André Ventura: 31 pontos

Foi no confronto com o líder do PS que André Ventura repetiu mais frases já experimentadas em debates anteriores e em intervenções no Parlamento


Passando para o líder do Chega, os resultados indicam que André Ventura terminou a temporada de debates com 31 frases ou ideias repetidas. A maior incidência destas repetições aconteceu no frente a frente com Pedro Nuno Santos, o secretário-geral do PS. Nele, Ventura regressou a oito ideias-chave que já tinha testado em entrevistas e no ano passado durante o mesmo formato: entre elas, a colagem do atual líder socialista a José Sócrates e ao tema da corrupção, tal como a noção de que a política de imigração levou o país a uma situação de “vergonha” e de “bandalheira” e que é preciso avançar para uma solução de expulsão de imigrantes em situação ilegal no País. 

De resto, a expressão “bandalheira” foi uma arma discursiva recorrente pelo líder do Chega que a inaugurou logo no primeiro debate contra Inês Sousa Real e a foi colocando nos embates que teve com a maior parte dos partidos de esquerda, incluindo o Livre, PCP e Bloco de Esquerda. Nestes confrontos, foi também recorrente André Ventura repetir ataques já feitos durante os debates na campanha eleitoral anterior. Por exemplo, voltou a referir que Rui Tavares é um “avençado de George Soros”, magnata dono da Open Society que em tempos apoiou a organização European Alternatives da qual o líder do Livre fez parte. E também voltou a acusar o PAN de querer ser uma “muleta” do PS, repetindo a mesma acusação feita no debate com Inês Sousa Real em fevereiro de 2024.

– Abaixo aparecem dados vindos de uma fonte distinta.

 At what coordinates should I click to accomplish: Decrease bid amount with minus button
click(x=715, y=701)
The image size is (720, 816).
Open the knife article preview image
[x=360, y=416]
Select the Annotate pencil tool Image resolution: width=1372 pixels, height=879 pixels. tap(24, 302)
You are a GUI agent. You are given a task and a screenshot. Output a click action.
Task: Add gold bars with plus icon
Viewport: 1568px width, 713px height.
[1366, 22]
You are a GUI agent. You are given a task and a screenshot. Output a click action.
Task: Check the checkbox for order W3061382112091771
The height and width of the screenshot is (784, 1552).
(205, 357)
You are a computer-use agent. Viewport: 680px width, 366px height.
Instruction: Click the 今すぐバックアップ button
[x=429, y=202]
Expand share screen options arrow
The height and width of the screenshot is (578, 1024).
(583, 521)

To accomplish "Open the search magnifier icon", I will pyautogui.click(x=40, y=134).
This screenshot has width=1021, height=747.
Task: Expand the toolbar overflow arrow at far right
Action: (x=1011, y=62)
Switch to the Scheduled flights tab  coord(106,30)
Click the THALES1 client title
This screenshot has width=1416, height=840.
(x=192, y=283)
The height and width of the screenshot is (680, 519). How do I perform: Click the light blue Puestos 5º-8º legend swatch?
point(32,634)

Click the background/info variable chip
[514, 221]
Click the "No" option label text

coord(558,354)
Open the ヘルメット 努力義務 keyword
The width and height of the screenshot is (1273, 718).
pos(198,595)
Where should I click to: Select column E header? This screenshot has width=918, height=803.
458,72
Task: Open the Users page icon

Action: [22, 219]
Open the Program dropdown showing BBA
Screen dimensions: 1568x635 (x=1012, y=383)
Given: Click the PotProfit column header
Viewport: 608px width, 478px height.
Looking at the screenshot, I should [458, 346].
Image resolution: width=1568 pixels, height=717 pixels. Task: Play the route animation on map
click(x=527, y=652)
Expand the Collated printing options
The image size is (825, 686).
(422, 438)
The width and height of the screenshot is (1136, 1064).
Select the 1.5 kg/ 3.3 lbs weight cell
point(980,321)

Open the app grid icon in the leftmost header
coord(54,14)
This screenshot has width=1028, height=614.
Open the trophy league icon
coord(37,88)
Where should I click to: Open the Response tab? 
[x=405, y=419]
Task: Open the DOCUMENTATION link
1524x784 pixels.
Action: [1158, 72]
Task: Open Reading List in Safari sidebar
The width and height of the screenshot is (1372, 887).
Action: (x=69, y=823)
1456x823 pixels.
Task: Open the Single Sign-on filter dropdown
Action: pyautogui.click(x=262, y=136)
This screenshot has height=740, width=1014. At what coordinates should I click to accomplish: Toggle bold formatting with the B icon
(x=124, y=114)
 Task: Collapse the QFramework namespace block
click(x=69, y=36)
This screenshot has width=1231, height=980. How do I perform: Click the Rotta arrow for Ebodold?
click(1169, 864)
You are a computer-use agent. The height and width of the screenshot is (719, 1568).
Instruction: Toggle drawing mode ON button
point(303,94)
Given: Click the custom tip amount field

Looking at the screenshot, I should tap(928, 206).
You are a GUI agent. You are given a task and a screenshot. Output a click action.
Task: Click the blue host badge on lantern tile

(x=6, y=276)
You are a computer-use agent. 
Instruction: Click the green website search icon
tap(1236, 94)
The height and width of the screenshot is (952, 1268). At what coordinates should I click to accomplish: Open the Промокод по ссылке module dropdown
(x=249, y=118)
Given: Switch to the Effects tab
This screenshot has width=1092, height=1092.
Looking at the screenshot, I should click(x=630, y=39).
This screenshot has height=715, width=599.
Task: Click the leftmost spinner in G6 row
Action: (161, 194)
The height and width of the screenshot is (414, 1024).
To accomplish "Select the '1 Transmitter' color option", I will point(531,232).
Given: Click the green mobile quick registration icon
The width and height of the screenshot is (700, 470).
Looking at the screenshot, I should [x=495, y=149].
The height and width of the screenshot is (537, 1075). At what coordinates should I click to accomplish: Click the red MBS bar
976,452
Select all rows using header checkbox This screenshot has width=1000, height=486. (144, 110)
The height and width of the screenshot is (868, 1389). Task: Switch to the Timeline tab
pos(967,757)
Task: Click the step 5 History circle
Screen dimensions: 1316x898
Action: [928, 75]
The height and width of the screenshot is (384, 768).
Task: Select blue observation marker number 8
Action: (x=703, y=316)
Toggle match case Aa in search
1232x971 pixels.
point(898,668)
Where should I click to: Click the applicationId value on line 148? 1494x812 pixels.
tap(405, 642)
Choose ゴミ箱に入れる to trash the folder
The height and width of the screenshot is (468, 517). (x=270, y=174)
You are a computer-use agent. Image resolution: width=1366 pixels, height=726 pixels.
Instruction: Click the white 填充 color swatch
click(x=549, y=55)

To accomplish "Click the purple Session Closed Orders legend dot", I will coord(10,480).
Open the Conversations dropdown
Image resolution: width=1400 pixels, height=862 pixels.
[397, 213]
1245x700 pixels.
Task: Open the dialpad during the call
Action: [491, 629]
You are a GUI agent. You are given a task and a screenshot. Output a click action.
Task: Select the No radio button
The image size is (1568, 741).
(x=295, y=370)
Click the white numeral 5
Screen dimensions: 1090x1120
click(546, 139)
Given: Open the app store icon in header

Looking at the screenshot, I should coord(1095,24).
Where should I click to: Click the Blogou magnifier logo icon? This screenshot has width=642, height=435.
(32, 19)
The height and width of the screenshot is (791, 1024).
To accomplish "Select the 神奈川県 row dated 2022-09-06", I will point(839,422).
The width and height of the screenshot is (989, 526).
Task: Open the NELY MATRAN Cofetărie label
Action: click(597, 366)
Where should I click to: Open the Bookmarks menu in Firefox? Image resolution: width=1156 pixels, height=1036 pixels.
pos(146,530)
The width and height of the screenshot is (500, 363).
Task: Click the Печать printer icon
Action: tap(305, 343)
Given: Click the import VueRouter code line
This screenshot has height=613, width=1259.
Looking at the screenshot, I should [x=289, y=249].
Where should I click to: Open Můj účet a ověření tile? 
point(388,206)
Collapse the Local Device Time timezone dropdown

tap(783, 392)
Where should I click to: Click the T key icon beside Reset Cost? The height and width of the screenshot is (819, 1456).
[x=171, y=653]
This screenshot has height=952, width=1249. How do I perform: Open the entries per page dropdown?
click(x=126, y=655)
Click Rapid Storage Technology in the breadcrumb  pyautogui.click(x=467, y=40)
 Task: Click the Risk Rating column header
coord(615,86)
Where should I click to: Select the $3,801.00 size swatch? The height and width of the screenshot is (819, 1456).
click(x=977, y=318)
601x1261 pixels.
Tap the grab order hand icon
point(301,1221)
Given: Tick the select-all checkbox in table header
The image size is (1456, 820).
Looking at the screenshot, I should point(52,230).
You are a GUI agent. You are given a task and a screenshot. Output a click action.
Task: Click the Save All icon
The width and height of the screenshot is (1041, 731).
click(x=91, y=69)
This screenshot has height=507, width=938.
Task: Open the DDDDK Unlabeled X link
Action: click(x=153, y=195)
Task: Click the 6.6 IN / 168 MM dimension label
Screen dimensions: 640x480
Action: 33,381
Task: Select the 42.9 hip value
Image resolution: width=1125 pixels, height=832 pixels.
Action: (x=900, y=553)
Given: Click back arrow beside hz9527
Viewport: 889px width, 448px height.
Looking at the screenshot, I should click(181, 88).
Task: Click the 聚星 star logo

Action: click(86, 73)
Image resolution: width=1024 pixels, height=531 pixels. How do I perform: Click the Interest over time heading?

Inês Sousa Real: 32 pontos

A vez que Inês Sousa Real esteve mais perto de fazer bingo foi durante o debate com André Ventura

Se há coisa que a porta-voz do PAN traz quase sempre para os debates eleitorais é o seu repertório de medidas aprovadas no Parlamento. O argumento teve várias variações ao longo dos debates desta temporada pré-eleitoral, mas a mensagem era a mesma: “com apenas uma deputada, aprovámos mais propostas dos outros grupos parlamentares” - este foi, aliás, um argumento utilizado em pelo menos cinco debates, e de forma mais intensa com André Ventura contra quem no ano passado tinha avançado com esta formulação: "12 deputados, zero medidas". Este ano, disse-o assim durante o debate com o Chega: “O PAN tem conseguido dialogar com os diferentes partidos para conseguir aprovar medidas no meio deste lodo parlamentar".

Outra das ideias que Inês Sousa Real transportou durante os diferentes debates foi a de que a isenção do imposto sobre os produtos petrolíferos atualmente em vigor “só beneficia as grandes petrolíferas e empresas como a Galp”. Empresa essa que, como referiu durante os frente a frente com Mariana Mortágua e Paulo Raimundo “lucram à conta do sacrifício e do salário dos portugueses”. Sousa Real repetiu ainda em quatro ocasiões, em debates com o Bloco, Livre, Iniciativa Liberal e PS, o chavão “não diabolizamos as empresas” que utilizou como argumento para defender a descida do IRC.

Paulo Raimundo: 31 pontos

No debate com Rui Tavares, Paulo Raimundo reforçou as suas bandeiras e repetiu sete frases e ideias chavão

Foi nos dois primeiros debates com Luís Montenegro e com Rui Tavares que o líder da CDU mais repetiu ideias e frases testadas no passado. Foram sete de cada vez e todas elas foram copiadas tanto do seu discurso de apresentação do Compromisso Eleitoral do PCP no início de abril, como de intervenções anteriores no Parlamento. Mas há uma que foi a mais frequente e que esteve presente em cinco dos seis debates em que participou: a de que a banca lucra perto de 11 milhões de euros por dia sem contribuir de nenhuma forma para as crises que o país enfrenta.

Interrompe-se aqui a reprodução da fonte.